Your diet can help prevent breast cancer, which kills 12,000 UK women each year – here’s help
More than 50,000 British women are being diagnosed with breast cancer every year. The disease stems from DNA in cells that make up an organ such as a breast. When the DNA mutates and begins to grow out of control it will ultimately result in cancer. Diet is an important way to help slow down or prevent cancer, by adopting a diet rich in nutrition it will not only offer significant health benefits it will act as a vital part of celular process in the body.
Here are nine foods that are proven to reduce your breast cancer risk.
Cruciferous vegetables contain a group of substances known as ‘glucosinolates’ which are sulfur-containing chemicals which cause the bitter flavour and strong scent cruciferous vegetables own. Cauliflower, garlic, onions and cabbage are all great choices of cruciferous vegetables. Studies in animals and experiments have shown that these chemicals may help prevent cells from DNA damage and induce cell death which could reduce the risk of cancer.
Dark green leafy vegetables
Studies have suggested that lutein and zeaxanthin found in dark green leafy vegetables such as spinach and kale could help reduce ricks of breast cancer. A meta-analysis was carried out to review the relationship between breast cancer and vegetable consumption.
3. Beans and pulses
The Nurses Health Study found that the intake of beans and pulses such as lentils and chickpeas was associated with reduced breast cancer risk. Beans and pulses will offer an excellent source of vegetable protein into your diet, which is especially benefical if avoiding or cutting down on meats. Beans and pulses also provide nutrients such as calcium, iron and B vitamins.

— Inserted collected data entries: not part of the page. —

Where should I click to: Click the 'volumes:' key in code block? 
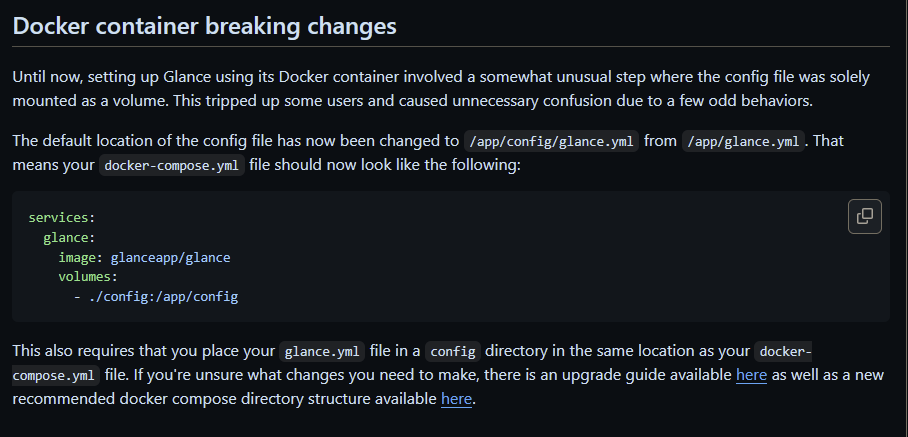click(x=88, y=277)
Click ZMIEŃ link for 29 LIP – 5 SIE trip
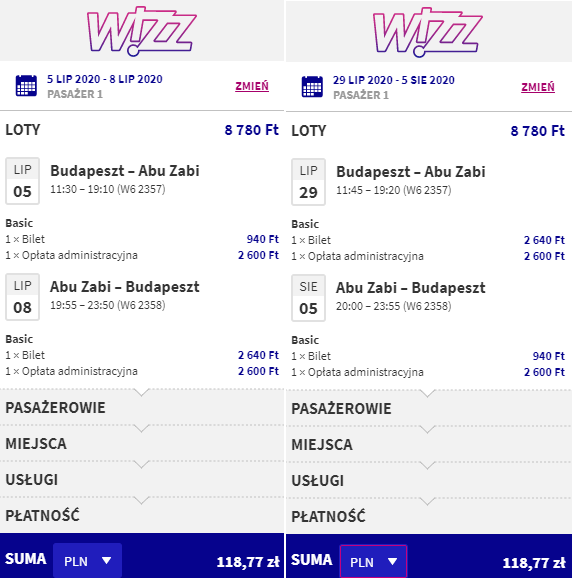The image size is (574, 578). (x=538, y=87)
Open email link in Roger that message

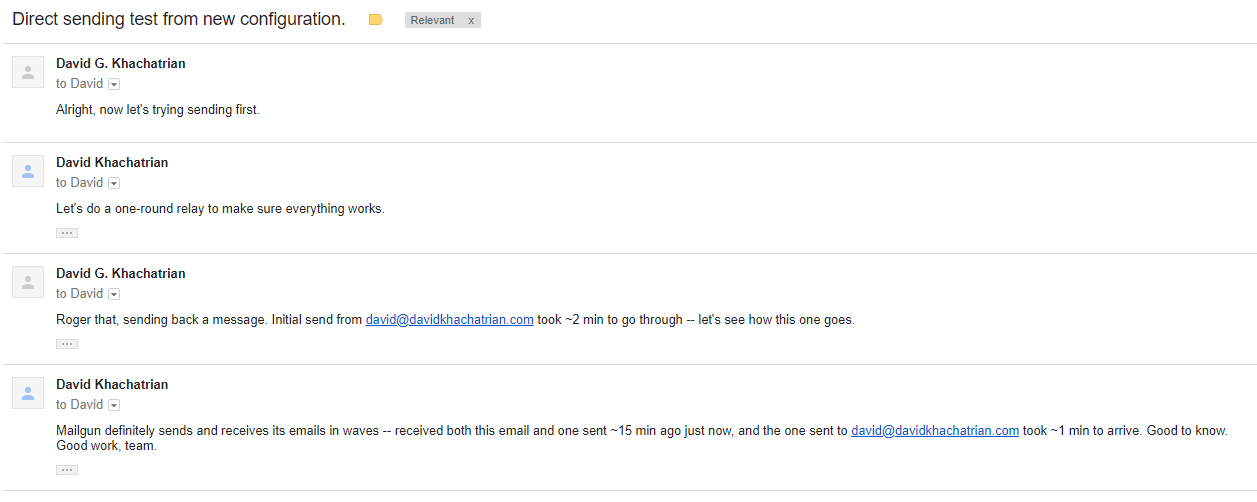pos(449,320)
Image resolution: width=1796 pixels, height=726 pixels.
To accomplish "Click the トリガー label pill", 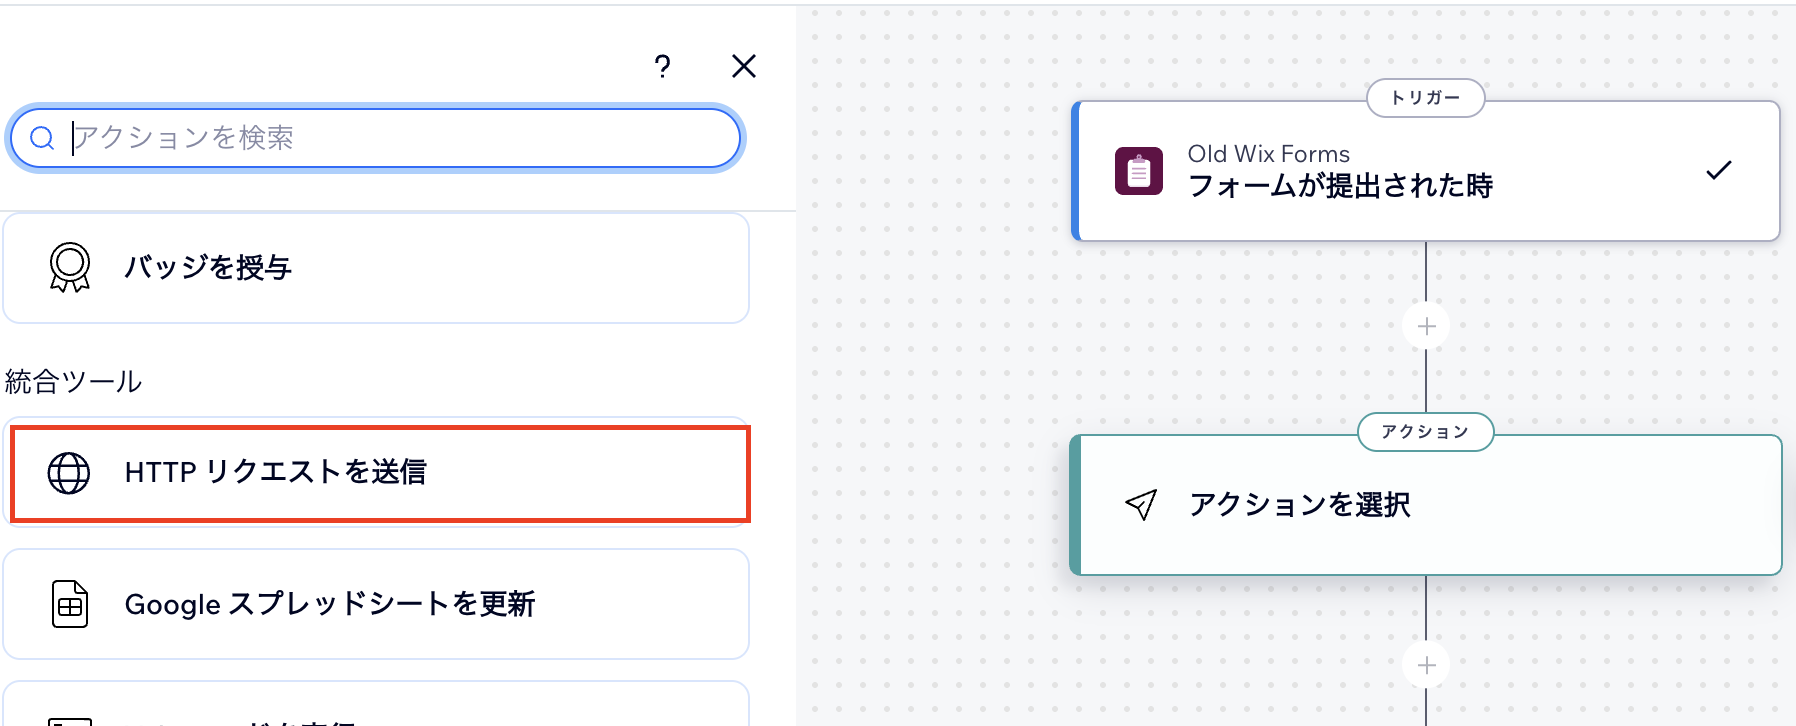I will pos(1425,98).
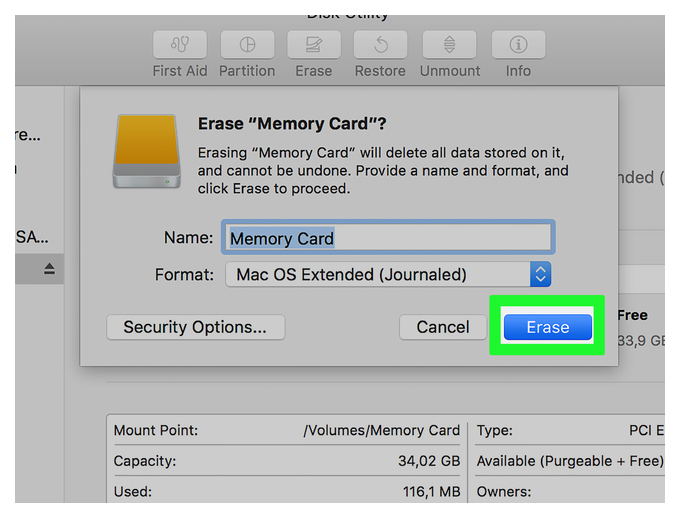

Tomatoes are an excellent choice of fruit for breast cancer, they are exceptionally beneficial due to their high antioxidant level. Breast cancer expert, Tara Whyand, an oncology dietitan and a Profbiotics nutrition adviser, explains that consuming fruit such as tomatoes rich in lycopene can help reduce your risk – watermelon and papaya also contain high levels.
5. Fruit and veg
Vegetables and fruits may have a preventative effect against breast cancer, as they are rich in antioxidants and vitamins, including vitamins C,E and folate; they are also an important source of dietary fibre. Try to include a minimum of five portions (400g) a day.
6. Omega 3 rich oily fish
In studies carried out from Zhejiang University and the APCNS Center of Nutrition researchers looked at the effects of omega-3 polyunsaturated fatty acids found in oily fish such as salmon and tuna. The analysis concluded that out of a total of over 800,000 women, just over 20,000 actually developed breast cancer during the follow up. It was shown that the women who had the highest intake of polyunsaturated fatty acids from fish had a 14 per cent reduction in breast cancer compared with the women who had eaten the least amount of fish.
7. Olive oil
Extra virgin olive oil is the best choice for cooking and adding to salads. It is filled with antioxidants and phytonutrients. The antioxidants reduce oxidisation in the body which can cause free radicals known to cause cancer. A study carried out by the University of Navarra in Pamplona, on women that eat a Mediterranean diet showed that those who added extra virgin olive oil into their meals had a 62 percent lower risk of breast cancer over the next five years or so, compared to those with small or no extra virgin olive oil in their diet.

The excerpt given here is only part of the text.